Democrats Shouldn’t Count on Seeing an Anti-DeLay Vote
National Democratic strategists are trying to take a page out of one of their old playbooks in trying to “nationalize” the 2004 elections. If they could find the right national theme and get voters to buy into it, they would improve their (currently small) chances of achieving the double-digit gains they need to retake the House. [IMGCAP(1)]
The theme many candidates are using this cycle is “independence,” and they are employing Texas Rep. Tom DeLay (R) as their foil, arguing that the records of Republican incumbents aren’t very different from DeLay’s.
While the party was at least partially effective in 1996 in running against then-Speaker Newt Gingrich (R-Ga.), Democratic strategists face a much tougher time this year in their effort to turn the Majority Leader into a comparable boogeyman.
Yes, DeLay has received his share of bad publicity for controversial fundraising and spending decisions. But unlike Gingrich — and former Democratic Speaker Tip O’Neill (Mass.), whom Republicans caricatured in TV ads in 1980 — DeLay is still only the No. 2 Republican in the House.
While Democrats see DeLay as the mastermind of House Republicans’ strategy, and inside-the-Beltway observers are obsessed with the Texas conservative and his efforts to solidify the GOP majority in the House, most voters around the country think DeLay is a verb, not a proper name.
Yet Democratic Congressional candidates have been dropping DeLay’s name regularly in candidate interviews that I’ve conducted recently. They criticize their GOP opponents for voting “in lockstep” with DeLay, and note the percentage of votes on which DeLay and their opponent agreed.
Those Democratic challengers then try to close the loop by portraying themselves as “independent” and beholden to no one but their constituents.
Among the Democratic hopefuls to rely on this line have been New Hampshire 2nd district candidate Paul Hodes, an attorney and neophyte candidate who is challenging Rep. Charles Bass (R), and attorney and abortion rights activist Lois Murphy (D), who is challenging Rep. Jim Gerlach (R-Pa.).
Former state Rep. Jim Sullivan, who is running against Rep. Rob Simmons (R-Conn.), and Westport Selectwoman Diane Farrell, who is taking aim at Rep. Christopher Shays (R) in Connecticut, have also stressed their opponents’ alleged lack of independence.
Murphy and Pennsylvania 15th district Democrat Joe Driscoll have also called on their GOP opponents to return contributions from DeLay’s political action committee, and I assume other Democratic candidates will be doing the same thing.
The Democratic Congressional Campaign Committee deserves some credit for trying to come up with a unifying message, which is probably the only way to create a national political wave this year. And voters surely prefer “independent” thinkers and representatives to mindless robots.
But, count me as skeptical about whether this national message will have much of an impact.
First, if you can’t come up with your own campaign message (or indeed, if your theme is being centrally generated by party wordsmiths and operatives), why should anyone believe that you would be truly “independent” of your party?
And second, these candidates, and others who offered the same criticism of their opponents, all had problems identifying issues on which they were “independent” of their own national party.
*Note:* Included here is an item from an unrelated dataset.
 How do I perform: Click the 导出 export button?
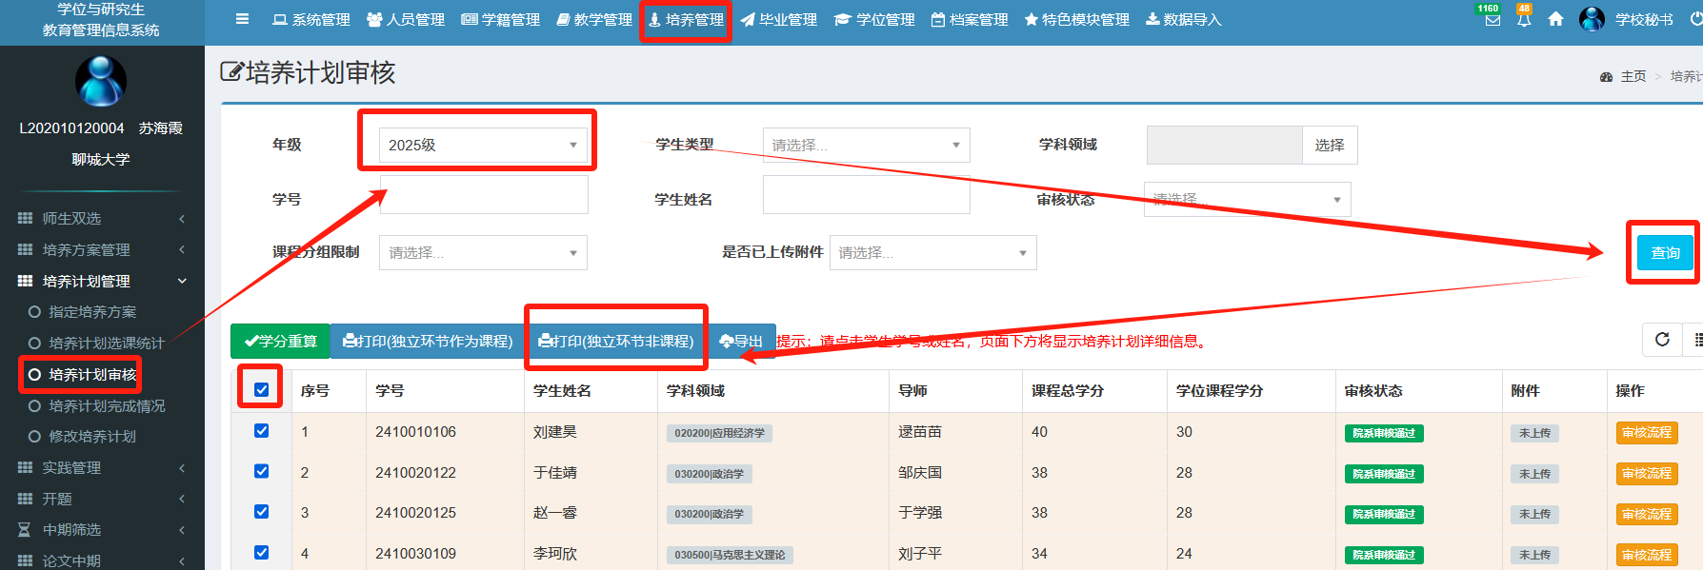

This obviously undercuts their message, which, I believe, really isn’t about independence as much as it is about disagreeing with their opponents on issues.
In 2000 and 2002, Democratic challengers tried running against GOP incumbents on a litany of issues ranging from prescription drugs to corporate responsibility, education, the environment and taxes. Democratic candidates are still talking about those issues (and others, of course, including fiscal responsibility and jobs), but they seem to be trying to do so in a broader context this cycle. That’s where the “independence” and DeLay messages come in.
The problem for Farrell, Sullivan and Hodes is that Shays, Simmons and Bass are generally regarded as three relatively moderate Republicans, and Bass has even drawn a primary challenge from a state legislator who complains that he is too liberal.
Democrats challenging the three New Englanders complain that the Republicans are more conservative than voters realize, and they point to data showing the three Representatives often vote with their party and with DeLay. But will voters really pay a lot of attention to DeLay with President Bush and Sen. John Kerry (D-Mass.) at the top of the ticket? It’s hard to imagine voters seeing their House race as a referendum on DeLay, given the dynamics of the cycle.
Both parties have used the “independence” argument in the past when it suits them, and they will continue to do so in the future. It’s an appealing message, particularly when voters are concerned about one party having too much power in Washington.
But let’s not kid ourselves. Think about how few mavericks there really are in Congress. Most Representatives toe the party line when they arrive on Capitol Hill, even if they truly believe that they will be independent. And for most candidates, their message of “independence” is all form — a mere campaign tactic — and no substance.
Stuart Rothenberg is editor of the Rothenberg Political Report.